-- ABOUT THIS TASK --
Word for word, quote the lines from the one containing "You are a GUI" to the end of the entries below, including both. Leave pictures out.

-- INFORMATION --

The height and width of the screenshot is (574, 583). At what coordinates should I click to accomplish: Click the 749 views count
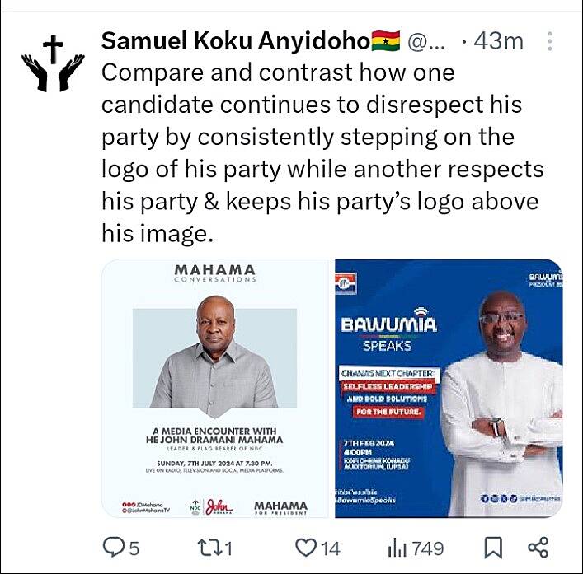[x=429, y=548]
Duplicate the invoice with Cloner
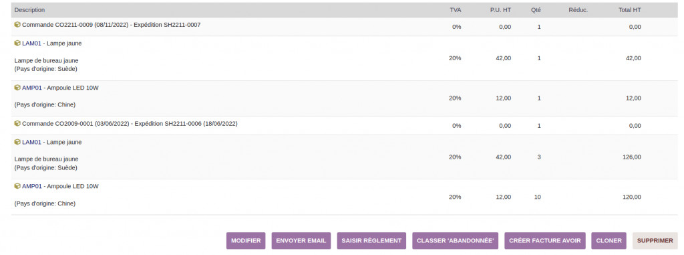 609,240
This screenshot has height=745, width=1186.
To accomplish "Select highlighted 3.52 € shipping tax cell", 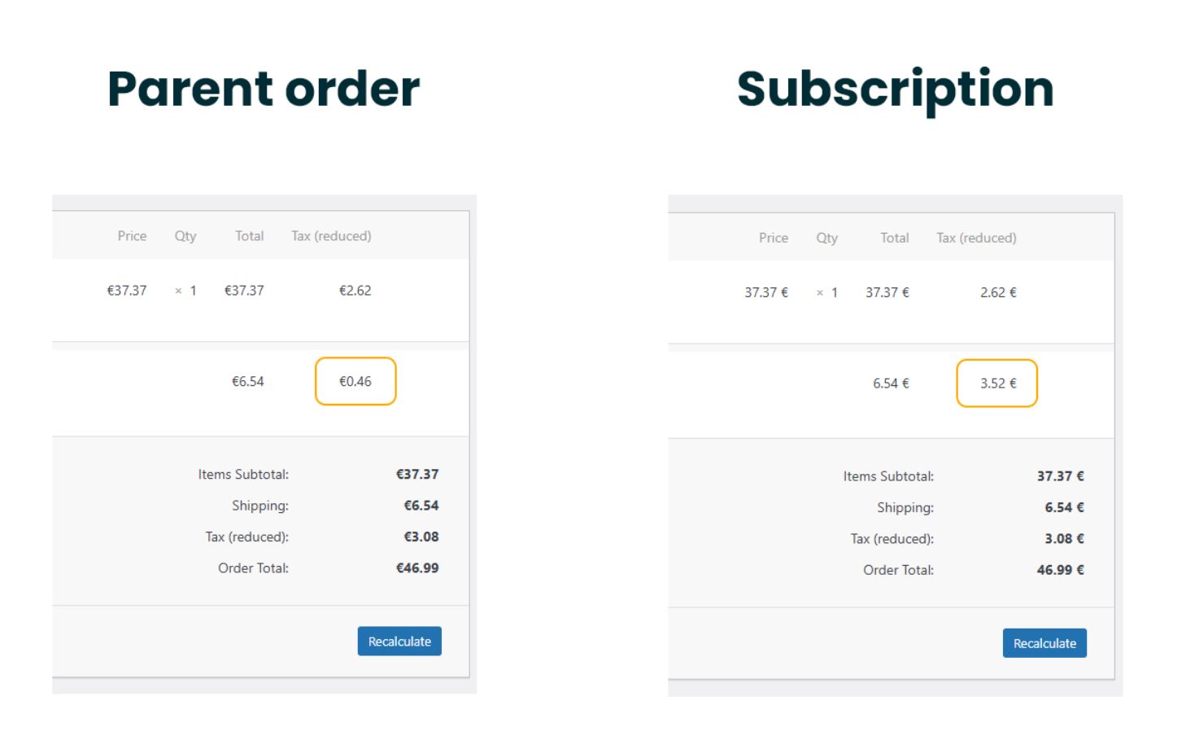I will click(x=997, y=383).
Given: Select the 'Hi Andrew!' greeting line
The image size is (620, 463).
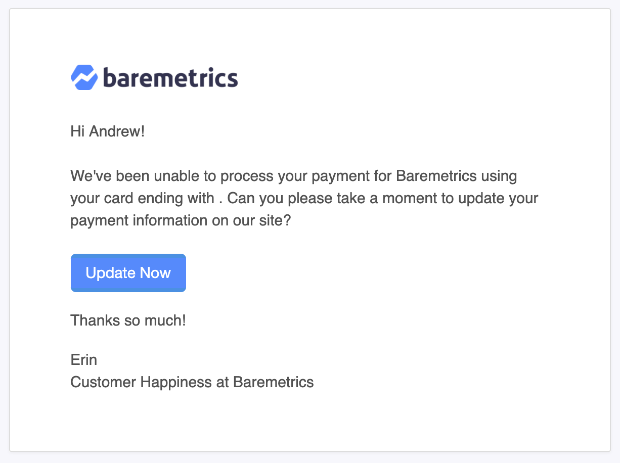Looking at the screenshot, I should tap(108, 132).
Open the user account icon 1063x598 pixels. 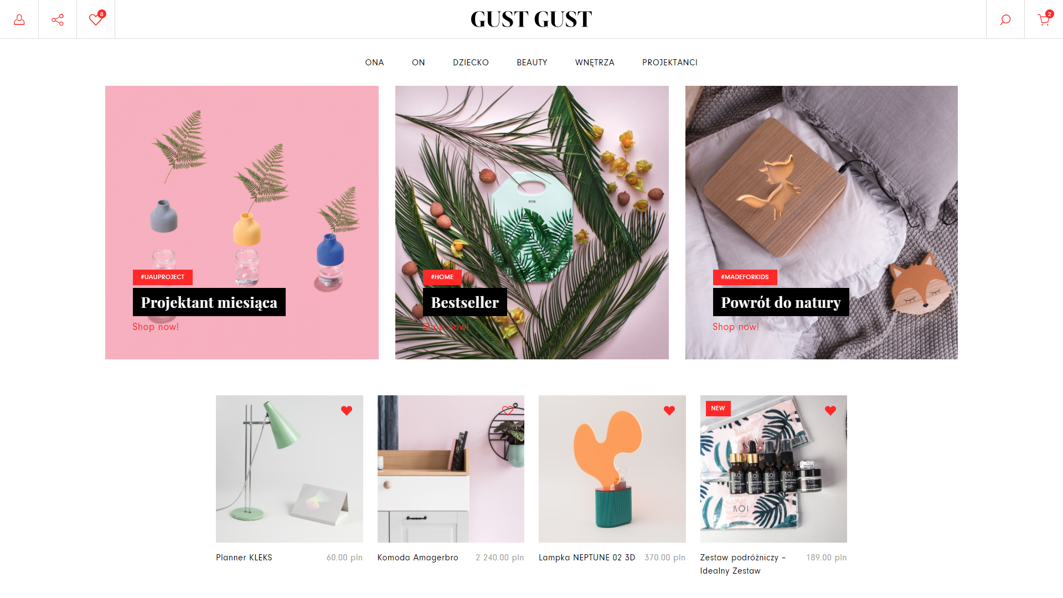(x=19, y=19)
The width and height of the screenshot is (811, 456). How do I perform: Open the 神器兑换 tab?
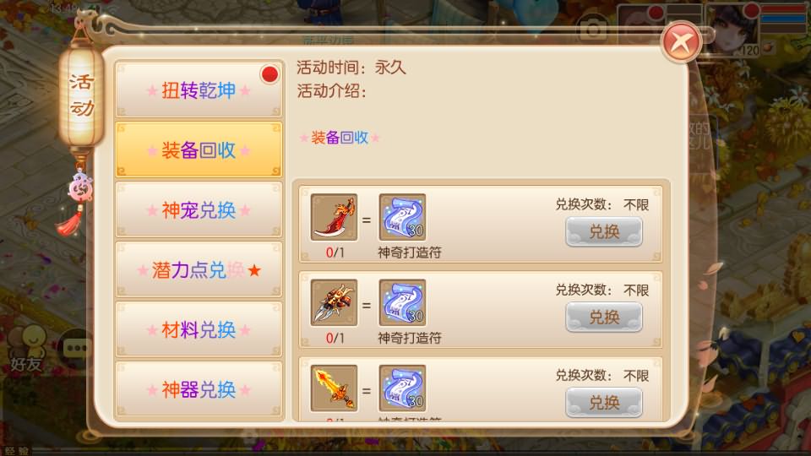coord(199,389)
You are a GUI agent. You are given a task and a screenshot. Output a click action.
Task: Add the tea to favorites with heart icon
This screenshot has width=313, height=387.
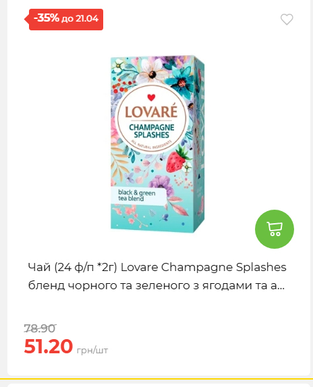pyautogui.click(x=287, y=20)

-- OUTPUT --
You are a GUI agent. You are given a task and a screenshot. Output a click action.
Task: Add the tea to favorites with heart icon
This screenshot has width=313, height=387.
pyautogui.click(x=287, y=20)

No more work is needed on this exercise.